In their CT-based 3D simulation study, Jamali et al. also investigated the influence of rotation on alignment parameters and reported values of 5.43° to 5.08° AMA between 12° internal and 12° external rotation with an average change of 0.0146° per degree of rotation [7]. The changes of HKA with 0.03° and MPTA with 0.02° per degree of rotation were in a similar range.

This study is limited in several ways. First, the investigations were performed on healthy extended legs of a random patient cohort. Possible population-dependent factors such as weight, height, or gender could not be analysed. Knee flexion, which can occur after surgery, was also not examined. Second, patients with obvious osteoarthritis or previously known deformities of the lower extremity were excluded, even though it can be assumed that the observed effects are even stronger in this group of patients. Third, possible soft tissue or ligament structures bias the position of the patella and were not considered. Fourth, parallel X-rays were assumed, like EOS imaging or DVT, but in conventional radiographic imaging the X-ray beam is divergent. Fifth, image acquisition was done in prone position in contrast to LLRs in standing weight bearing position.

The observed combination of data provides a useful tool for clinicians to predict underlying malrotation (− 0.9 mm = 1°), when image pairs show differences in patellar position. Absent intervention on the patella explaining positional changes, orientation of the femoral condyles in reference to the imaging detector should be controlled to exclude as cause for an altered image acquisition position. As there is still no absolute consensus about the optimal positioning of the limb during image acquisition, we advise the clinician to be aware of possible alignment changes that come along with the necessary rotation of the leg to obtain images with a centralized patella.

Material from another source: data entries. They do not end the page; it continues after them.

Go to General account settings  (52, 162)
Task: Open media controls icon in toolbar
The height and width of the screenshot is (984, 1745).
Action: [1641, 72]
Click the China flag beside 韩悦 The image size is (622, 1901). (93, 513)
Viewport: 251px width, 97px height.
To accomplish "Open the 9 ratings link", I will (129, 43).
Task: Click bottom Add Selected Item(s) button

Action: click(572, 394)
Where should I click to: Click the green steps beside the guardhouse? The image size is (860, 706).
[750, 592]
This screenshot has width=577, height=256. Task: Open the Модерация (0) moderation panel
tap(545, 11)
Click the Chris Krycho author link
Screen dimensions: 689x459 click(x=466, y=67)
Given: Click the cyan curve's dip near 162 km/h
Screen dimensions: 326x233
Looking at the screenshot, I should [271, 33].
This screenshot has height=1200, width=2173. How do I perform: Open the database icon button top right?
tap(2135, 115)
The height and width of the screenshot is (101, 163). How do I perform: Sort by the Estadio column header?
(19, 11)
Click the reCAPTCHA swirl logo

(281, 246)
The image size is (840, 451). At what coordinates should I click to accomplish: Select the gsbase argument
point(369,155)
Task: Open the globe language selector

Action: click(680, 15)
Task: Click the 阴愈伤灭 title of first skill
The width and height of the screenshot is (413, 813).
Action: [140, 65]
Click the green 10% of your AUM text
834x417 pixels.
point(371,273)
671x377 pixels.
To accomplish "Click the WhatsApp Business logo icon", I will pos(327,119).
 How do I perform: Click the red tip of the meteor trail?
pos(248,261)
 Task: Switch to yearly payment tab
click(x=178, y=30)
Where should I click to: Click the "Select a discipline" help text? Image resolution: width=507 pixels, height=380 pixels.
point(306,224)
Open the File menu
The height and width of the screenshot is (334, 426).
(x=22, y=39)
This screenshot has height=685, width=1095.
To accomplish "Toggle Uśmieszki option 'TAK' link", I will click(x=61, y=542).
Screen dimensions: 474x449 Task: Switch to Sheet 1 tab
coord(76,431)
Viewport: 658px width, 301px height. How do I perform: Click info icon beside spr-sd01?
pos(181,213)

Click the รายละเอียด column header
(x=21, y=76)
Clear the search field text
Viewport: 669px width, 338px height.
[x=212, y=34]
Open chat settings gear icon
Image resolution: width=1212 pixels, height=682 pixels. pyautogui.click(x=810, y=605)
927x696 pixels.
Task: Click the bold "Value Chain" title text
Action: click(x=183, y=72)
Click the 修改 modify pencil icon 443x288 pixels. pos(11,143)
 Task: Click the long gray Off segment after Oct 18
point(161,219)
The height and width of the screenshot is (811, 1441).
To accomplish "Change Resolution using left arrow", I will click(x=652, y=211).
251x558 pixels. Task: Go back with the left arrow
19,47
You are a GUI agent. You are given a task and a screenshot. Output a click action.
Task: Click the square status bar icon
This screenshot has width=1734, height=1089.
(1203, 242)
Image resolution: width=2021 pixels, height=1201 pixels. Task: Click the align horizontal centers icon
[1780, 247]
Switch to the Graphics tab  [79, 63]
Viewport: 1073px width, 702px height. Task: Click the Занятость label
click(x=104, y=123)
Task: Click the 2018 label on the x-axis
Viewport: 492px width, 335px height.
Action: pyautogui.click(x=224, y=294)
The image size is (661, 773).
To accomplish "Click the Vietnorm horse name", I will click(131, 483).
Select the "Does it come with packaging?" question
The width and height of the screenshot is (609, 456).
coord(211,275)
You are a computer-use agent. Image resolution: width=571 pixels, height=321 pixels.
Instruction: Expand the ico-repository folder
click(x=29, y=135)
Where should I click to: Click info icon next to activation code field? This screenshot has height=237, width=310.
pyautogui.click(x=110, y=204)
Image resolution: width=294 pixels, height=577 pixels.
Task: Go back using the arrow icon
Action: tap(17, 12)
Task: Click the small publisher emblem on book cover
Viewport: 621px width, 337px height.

These results allow for the easy calculation of rotationally induced changes to imaging, which are minor with the knee extended and in the absence of any relevant deformity.

Conclusion

The approximately linear dependence of the patellar position on rotation allows an inverse estimation of the rotation during image acquisition and its influence on the alignment parameters. As there is still no absolute consensus about lower limb positioning during image acquisition, data on the impact that a centralized patella has on alignment parameters compared to that of an orthograde condyle positioning was provided in this study.